_What you will do:_
**A.** In the passage on recommender system performance, which property do many data practitioners see as the most obvious and important one to optimize?
**B.** Write the next part of the passage on recommender system performance, picking up after its final sentence.

When considering the performance of a recommender system, there are a couple of different dimensions we should consider:
Relevance: When a recommender system makes a recommendation, it should be relevant to the user. More specifically, these recommendations should be ones the user would likely rate highly . For example, a female user who only looks at and buys women’s shoes on an ecommerce website should generally only receive recommendations for women’s shoes. For many data practitioners, this is the most obvious and important property to optimize. However, it is critical to understand this is not the only important property of a recommender system.
Novelty: Recommender systems should be ideally making recommendations the user has not seen before. For example, a recommender system that consistently recommends only the most popular women’s shoes to a female user may be considered a poor recommender system.
Serendipity: Good recommender systems generally make recommendations that are somewhat unexpected. These sorts of recommendations (assuming they are relevant) can often delight users. Going back to our shoe ecommerce site example, a user that often purchases running shoes might get recommended sandals that are good for running from a serendipitous recommender system.

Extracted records
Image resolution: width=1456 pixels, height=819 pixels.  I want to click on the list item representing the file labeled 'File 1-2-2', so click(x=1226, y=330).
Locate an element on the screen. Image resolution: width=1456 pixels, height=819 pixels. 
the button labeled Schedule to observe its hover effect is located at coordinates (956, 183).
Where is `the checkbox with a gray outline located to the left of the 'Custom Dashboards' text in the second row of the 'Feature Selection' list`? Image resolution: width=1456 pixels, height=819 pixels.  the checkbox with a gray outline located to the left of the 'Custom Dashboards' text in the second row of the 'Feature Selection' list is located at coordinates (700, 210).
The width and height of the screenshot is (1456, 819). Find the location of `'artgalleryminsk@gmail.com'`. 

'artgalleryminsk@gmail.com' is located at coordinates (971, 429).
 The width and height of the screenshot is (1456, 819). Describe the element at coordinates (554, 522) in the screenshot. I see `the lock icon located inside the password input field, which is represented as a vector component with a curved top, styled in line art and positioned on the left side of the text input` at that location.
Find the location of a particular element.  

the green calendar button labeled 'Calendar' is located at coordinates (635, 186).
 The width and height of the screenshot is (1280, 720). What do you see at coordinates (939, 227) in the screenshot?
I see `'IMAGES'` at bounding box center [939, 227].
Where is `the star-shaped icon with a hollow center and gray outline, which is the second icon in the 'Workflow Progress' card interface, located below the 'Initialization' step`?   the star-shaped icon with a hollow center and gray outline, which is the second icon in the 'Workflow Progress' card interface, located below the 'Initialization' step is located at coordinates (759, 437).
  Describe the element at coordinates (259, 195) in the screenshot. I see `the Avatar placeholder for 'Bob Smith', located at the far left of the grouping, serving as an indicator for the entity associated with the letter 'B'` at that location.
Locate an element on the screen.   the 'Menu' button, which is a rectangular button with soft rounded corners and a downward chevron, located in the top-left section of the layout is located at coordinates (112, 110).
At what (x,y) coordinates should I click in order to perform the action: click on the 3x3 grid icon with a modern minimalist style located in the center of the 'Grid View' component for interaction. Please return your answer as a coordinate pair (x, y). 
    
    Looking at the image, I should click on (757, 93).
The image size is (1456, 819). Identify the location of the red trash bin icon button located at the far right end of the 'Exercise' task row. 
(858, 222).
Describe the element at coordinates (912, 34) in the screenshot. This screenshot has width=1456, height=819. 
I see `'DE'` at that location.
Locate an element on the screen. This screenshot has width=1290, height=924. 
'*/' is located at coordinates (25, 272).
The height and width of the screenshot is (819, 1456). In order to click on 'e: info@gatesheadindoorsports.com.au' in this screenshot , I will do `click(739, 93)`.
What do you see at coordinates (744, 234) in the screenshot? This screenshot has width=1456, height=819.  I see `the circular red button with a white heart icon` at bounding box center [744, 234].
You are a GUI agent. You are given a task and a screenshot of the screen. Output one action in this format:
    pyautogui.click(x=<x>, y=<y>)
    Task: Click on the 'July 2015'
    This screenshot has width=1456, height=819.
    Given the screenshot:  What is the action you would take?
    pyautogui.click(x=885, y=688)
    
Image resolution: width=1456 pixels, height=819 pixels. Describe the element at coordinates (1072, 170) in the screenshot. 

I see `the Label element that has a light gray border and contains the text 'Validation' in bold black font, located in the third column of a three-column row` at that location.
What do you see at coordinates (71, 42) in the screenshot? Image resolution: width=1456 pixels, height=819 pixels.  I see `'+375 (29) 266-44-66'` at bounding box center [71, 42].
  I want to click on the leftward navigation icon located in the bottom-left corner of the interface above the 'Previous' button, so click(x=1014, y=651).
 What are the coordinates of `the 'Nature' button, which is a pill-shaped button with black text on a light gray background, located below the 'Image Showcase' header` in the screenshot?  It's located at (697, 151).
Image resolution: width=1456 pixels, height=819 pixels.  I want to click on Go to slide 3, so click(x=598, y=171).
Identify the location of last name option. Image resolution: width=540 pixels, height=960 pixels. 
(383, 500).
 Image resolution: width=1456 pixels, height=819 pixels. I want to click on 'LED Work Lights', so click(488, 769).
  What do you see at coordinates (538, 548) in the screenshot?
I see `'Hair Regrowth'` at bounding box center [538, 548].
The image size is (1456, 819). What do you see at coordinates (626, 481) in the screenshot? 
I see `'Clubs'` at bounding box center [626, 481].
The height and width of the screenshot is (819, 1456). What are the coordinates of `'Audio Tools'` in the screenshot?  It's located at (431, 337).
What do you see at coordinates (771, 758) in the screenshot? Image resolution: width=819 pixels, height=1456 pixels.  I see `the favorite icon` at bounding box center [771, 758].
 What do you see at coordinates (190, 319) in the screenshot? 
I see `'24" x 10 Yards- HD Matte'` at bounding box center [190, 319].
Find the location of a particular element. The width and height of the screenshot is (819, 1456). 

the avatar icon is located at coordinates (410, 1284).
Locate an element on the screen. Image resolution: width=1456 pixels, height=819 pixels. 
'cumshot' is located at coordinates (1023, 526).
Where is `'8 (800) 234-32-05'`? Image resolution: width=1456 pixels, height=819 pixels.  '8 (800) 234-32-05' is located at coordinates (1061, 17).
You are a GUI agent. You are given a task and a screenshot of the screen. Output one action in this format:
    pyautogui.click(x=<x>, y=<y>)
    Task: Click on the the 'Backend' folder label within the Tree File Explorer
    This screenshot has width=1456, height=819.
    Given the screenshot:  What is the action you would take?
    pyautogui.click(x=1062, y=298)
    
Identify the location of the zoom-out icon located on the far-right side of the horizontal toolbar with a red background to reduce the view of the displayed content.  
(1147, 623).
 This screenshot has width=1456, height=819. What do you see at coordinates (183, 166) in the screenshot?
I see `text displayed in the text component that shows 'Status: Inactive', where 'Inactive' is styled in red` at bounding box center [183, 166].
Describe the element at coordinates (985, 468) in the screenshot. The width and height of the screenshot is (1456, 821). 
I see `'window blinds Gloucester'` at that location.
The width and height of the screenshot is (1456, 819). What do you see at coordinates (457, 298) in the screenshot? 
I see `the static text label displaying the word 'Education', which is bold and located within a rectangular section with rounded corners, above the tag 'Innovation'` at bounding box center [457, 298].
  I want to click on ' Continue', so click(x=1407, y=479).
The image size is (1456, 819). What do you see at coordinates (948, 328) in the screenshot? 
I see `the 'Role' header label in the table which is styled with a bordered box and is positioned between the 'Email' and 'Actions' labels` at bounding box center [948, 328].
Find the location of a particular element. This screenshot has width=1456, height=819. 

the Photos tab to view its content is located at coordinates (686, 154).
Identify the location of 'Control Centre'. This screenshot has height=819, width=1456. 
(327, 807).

_Numbered answers:_
**A.** Relevance.

**B.**
Recommendation Diversity: Recommender systems that recommend many different types of items are more likely to have at least one item liked by the user. Looking at our shoe store site example, a recommender system that suggests to users not only shoes, but socks and shoe polish may be preferable to one that only recommends shoes.
Technical Complexity: Recommender systems may often consist of many complex algorithms and parts. As a result, these systems require maintenance and some level of interpretability by technical staff. Therefore, recommender systems that are less complex and easier to understand are preferable from a cost and risk perspective.